Re: [dev] GSoC 2010 from Anselm R Garbe on 2010-03-08 (dev mail list archive)

From: Anselm R Garbe <anselm_AT_garbe.us>
Date: Mon, 8 Mar 2010 16:07:42 +0000

On 8 March 2010 15:57, Gregor Best <gbe_AT_ring0.de> wrote:
> On Mon, Mar 08, 2010 at 03:44:28PM +0000, Anselm R Garbe wrote:
>> [...]
>> Sure, but according to the spec:
>>
>> "The strlen() function shall compute the number of bytes in the string
>> to which s points, not including the terminating null byte."
>>
>> strlen() should not count multi-char characters as 1 but rather return
>> number of bytes. Do you disagree?
>> [...]
>
> I never read the actual docs of that function (a few glances at the
> manpage aside), and if it definitely says "count the number of bytes",
> fine.

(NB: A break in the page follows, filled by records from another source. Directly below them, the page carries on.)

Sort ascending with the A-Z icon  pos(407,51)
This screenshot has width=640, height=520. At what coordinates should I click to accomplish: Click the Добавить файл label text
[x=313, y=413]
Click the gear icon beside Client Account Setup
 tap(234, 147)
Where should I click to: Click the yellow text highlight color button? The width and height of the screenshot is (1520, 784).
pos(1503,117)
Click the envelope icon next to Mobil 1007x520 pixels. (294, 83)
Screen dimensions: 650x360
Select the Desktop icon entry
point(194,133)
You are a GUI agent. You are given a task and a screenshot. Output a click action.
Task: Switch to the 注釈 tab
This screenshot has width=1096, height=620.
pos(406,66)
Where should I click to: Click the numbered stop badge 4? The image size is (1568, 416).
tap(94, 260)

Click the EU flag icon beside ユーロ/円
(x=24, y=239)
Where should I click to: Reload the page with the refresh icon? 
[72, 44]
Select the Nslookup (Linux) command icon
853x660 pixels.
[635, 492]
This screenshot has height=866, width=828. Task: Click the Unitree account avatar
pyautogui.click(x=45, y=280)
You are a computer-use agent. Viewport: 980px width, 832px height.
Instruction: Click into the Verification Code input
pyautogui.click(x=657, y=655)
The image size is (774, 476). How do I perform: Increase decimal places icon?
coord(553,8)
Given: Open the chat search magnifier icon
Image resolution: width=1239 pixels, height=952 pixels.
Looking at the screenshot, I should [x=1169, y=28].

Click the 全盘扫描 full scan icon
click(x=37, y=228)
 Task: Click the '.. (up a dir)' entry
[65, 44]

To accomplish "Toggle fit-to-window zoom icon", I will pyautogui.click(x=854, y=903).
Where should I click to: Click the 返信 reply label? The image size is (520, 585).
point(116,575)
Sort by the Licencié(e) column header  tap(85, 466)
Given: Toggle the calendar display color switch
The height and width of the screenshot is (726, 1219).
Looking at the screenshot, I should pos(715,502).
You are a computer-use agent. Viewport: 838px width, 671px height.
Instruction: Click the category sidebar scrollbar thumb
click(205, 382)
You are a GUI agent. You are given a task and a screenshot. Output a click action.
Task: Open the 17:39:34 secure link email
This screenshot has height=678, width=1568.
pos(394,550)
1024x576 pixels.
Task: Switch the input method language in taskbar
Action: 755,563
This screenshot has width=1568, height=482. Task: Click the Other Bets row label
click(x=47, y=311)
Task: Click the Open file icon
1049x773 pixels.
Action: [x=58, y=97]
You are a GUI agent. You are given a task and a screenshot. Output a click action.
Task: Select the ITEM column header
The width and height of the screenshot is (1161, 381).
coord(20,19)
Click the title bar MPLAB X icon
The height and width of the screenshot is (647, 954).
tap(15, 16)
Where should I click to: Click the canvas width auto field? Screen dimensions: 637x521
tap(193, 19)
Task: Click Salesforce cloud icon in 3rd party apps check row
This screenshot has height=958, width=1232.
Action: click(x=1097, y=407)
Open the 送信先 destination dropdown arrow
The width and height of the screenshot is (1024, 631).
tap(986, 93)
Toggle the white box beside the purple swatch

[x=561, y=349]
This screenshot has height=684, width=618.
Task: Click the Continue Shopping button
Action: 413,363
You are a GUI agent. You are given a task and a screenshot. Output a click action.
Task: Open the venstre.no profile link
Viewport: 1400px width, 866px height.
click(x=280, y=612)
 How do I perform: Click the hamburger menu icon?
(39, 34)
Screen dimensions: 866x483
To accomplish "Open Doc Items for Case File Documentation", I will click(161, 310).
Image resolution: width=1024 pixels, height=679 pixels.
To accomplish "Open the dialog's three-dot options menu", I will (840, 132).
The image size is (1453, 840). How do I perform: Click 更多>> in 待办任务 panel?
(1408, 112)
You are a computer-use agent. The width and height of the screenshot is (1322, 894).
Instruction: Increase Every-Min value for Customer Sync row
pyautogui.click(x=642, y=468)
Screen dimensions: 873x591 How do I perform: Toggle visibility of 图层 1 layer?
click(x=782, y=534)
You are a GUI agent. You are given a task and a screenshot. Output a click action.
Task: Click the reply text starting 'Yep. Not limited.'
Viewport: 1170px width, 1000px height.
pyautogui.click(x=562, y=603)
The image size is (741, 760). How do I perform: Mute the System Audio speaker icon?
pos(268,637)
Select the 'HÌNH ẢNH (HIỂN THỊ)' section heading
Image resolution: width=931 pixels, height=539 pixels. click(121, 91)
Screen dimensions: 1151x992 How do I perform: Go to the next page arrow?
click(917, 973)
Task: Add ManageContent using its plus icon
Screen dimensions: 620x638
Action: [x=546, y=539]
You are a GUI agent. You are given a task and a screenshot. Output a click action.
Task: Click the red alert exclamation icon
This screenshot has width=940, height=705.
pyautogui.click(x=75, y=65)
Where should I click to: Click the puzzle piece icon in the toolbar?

But intuitively, I would've thought it gives the length of a
> string, as in "how many letters appear on my screen if I printf()
> this?".

Well if so, then many C programs would completely fall over, because
it is common to allocate buffers of the length returned by strlen(),
and if that returns just number of UTF-8 glyphs we'll have buffer
overflows in nearly any language except English presumably.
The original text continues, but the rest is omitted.